P-Value Method Example
Example 2
In an effort to increase production of an automobile part, the factory manager decides to play music in the manufacturing area. Eight workers are selected, and the number of items each produced for a specific day is recorded. After one week of music, the same workers are monitored again. The data are given in the table. At \(\alpha\) = 0.05, can the manager conclude that the music has increased production? Assume production is normally distributed. Use the p-value method.

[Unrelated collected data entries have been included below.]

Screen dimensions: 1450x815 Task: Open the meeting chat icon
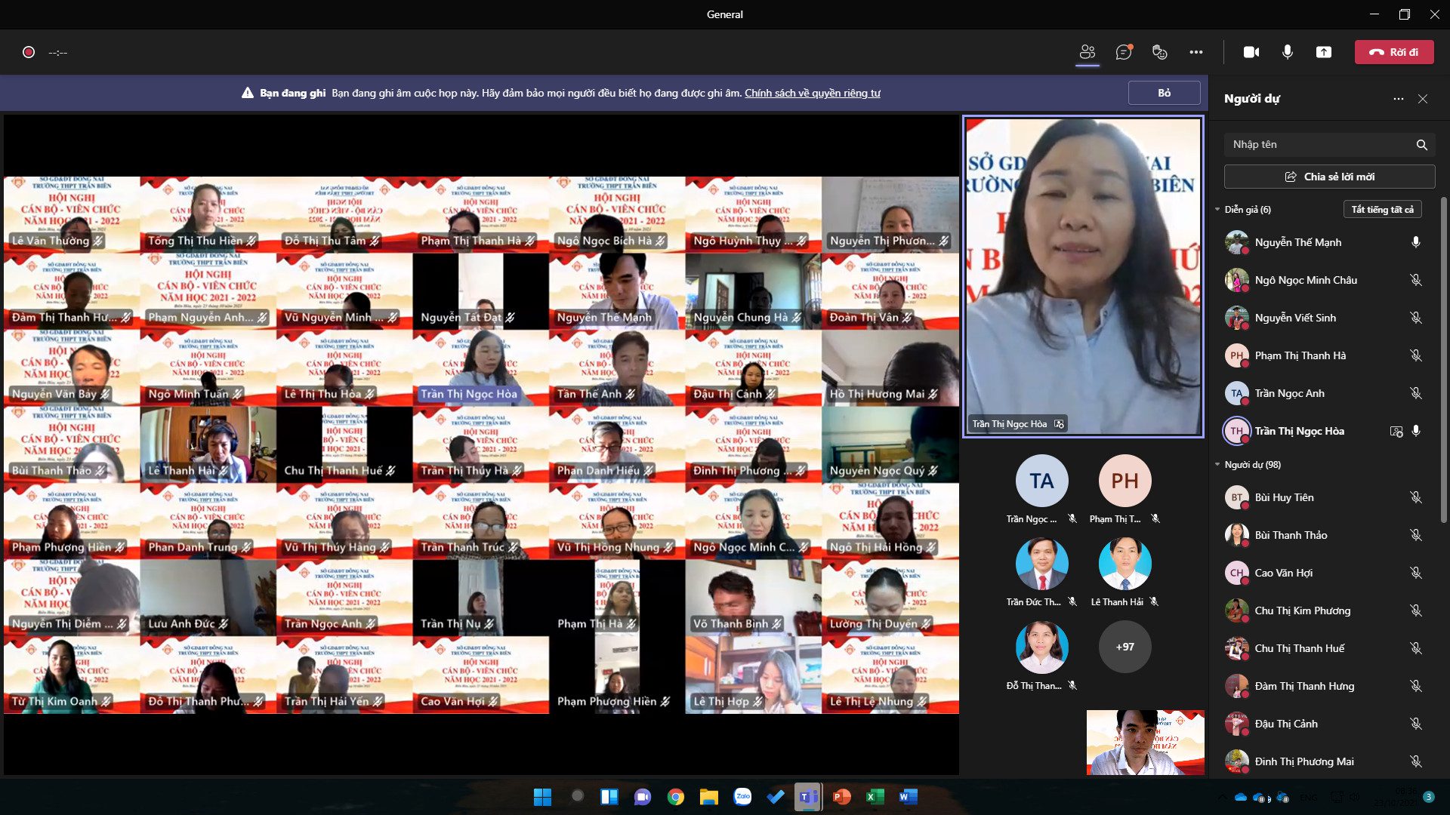pyautogui.click(x=1124, y=52)
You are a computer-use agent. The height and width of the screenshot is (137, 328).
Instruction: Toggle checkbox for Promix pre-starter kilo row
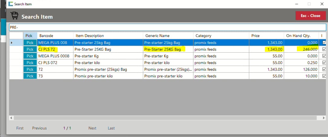[324, 76]
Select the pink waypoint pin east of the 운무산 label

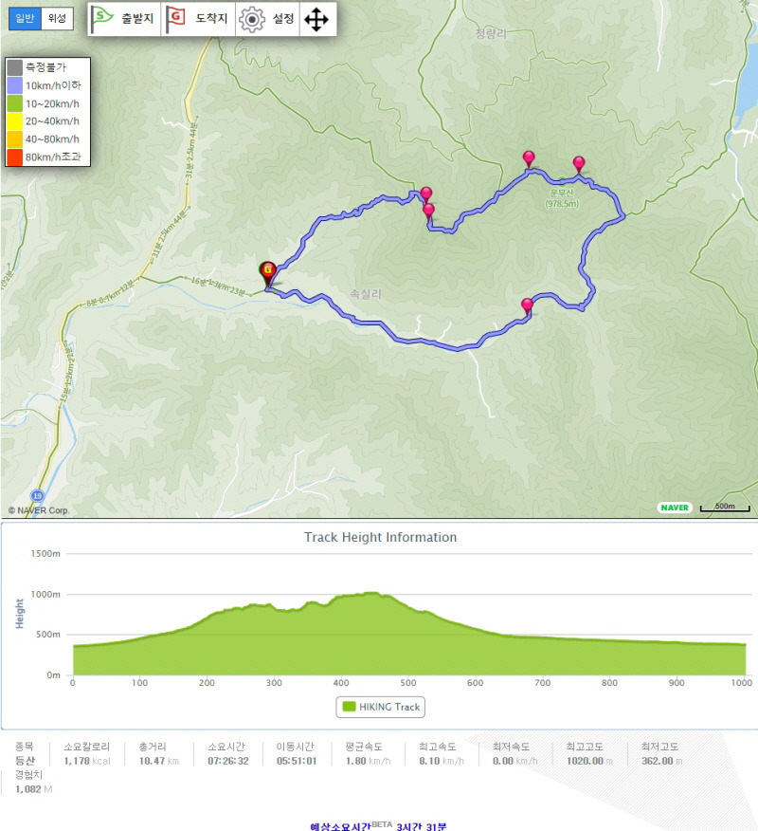pos(579,164)
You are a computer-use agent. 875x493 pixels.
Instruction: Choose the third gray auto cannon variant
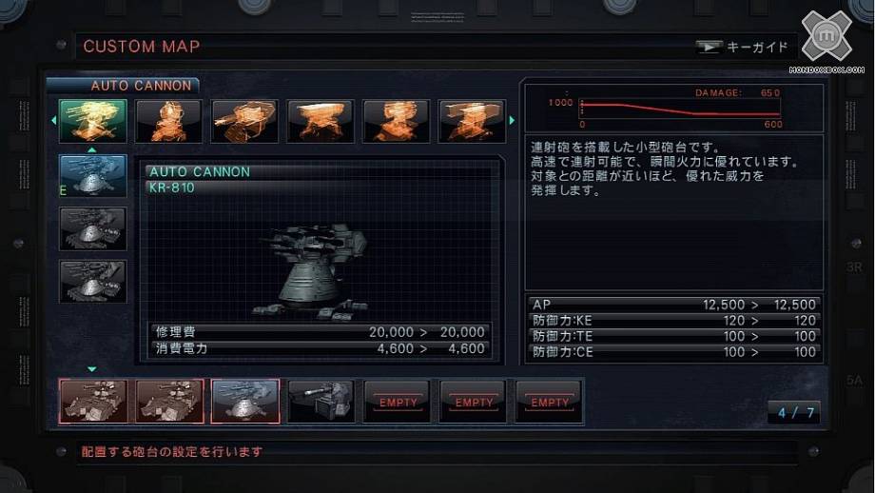click(92, 282)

Worker 1 2 3 4 5 6 7 8 Before 6 8 10 9 5 12 9 7 After 10 12 9 12 8 13 8 10Solution
Assumptions: We are comparing production rates before and after music is played in the manufacturing area. We are given that the production rates are normally distributed. Because these are consecutive times from the same population, they are dependent samples, so we must use the t-test for matched pairs.

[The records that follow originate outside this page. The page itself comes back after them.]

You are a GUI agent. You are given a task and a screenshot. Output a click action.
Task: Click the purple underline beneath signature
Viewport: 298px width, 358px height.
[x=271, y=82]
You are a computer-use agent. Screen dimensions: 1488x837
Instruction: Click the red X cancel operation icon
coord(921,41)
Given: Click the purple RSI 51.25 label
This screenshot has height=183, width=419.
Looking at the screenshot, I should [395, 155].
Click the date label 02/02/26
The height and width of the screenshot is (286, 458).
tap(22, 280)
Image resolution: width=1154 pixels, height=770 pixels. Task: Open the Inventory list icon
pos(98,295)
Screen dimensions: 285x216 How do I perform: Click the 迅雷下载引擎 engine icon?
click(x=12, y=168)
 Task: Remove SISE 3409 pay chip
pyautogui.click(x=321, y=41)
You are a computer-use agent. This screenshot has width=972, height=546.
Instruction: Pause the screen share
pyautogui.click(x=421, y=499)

Let population 1 be the number of items before the music, and population 2 be after. The claim is that music increases production so before production < after production. Carry this same sign to the alternative hypothesis.
The correct hypotheses are: H0: µD = 0; H1: µD < 0, this is a left-tailed test.
In order to compute the t-test statistic, we must first compute the differences between each of the matched pairs.
| Before (x1) | 6 | 8 | 10 | 9 | 5 | 12 | 9 | 7 |
|---|---|---|---|---|---|---|---|---|
| After (x2) | 10 | 12 | 9 | 12 | 8 | 13 | 8 | 10 |
| D = x1-x2 | –4 | –4 | 1 | –3 | –3 | –1 | 1 | –3 |
We compute \(\bar{D}=\bar{x}=2\), sD = sx = 2.0702, n = 8.
The test statistic is: \(\t=\frac{\bar{D}-\mu_{D}}{\left(\frac{s_{D}}{\sqrt{n}}\right)}=\frac{-2-0}{\left(\frac{2.0702}{\sqrt{8}}\right)}=-2.7325\).
The p-value for a two-tailed t-test with degrees of freedom = n – 1 = 7, is found by finding the area to the left of the test statistic –2.7325 using the z-table.
Decision: Since the p-value = 0.0146 is less than \(\alpha\) = 0.05, we reject H0.
Summary: At the 5% level of significance, there is enough evidence to support the claim that the mean production rate increases when music is played in the manufacturing area.
If we were to draw and shade the critical region for the sampling distribution, it would look like Figure 9 -2.
The decision is made by comparing the test statistic t = -2.7325 with the critical value tα = -1.8946.
Since the test statistic is in the shaded critical region, we would reject H0.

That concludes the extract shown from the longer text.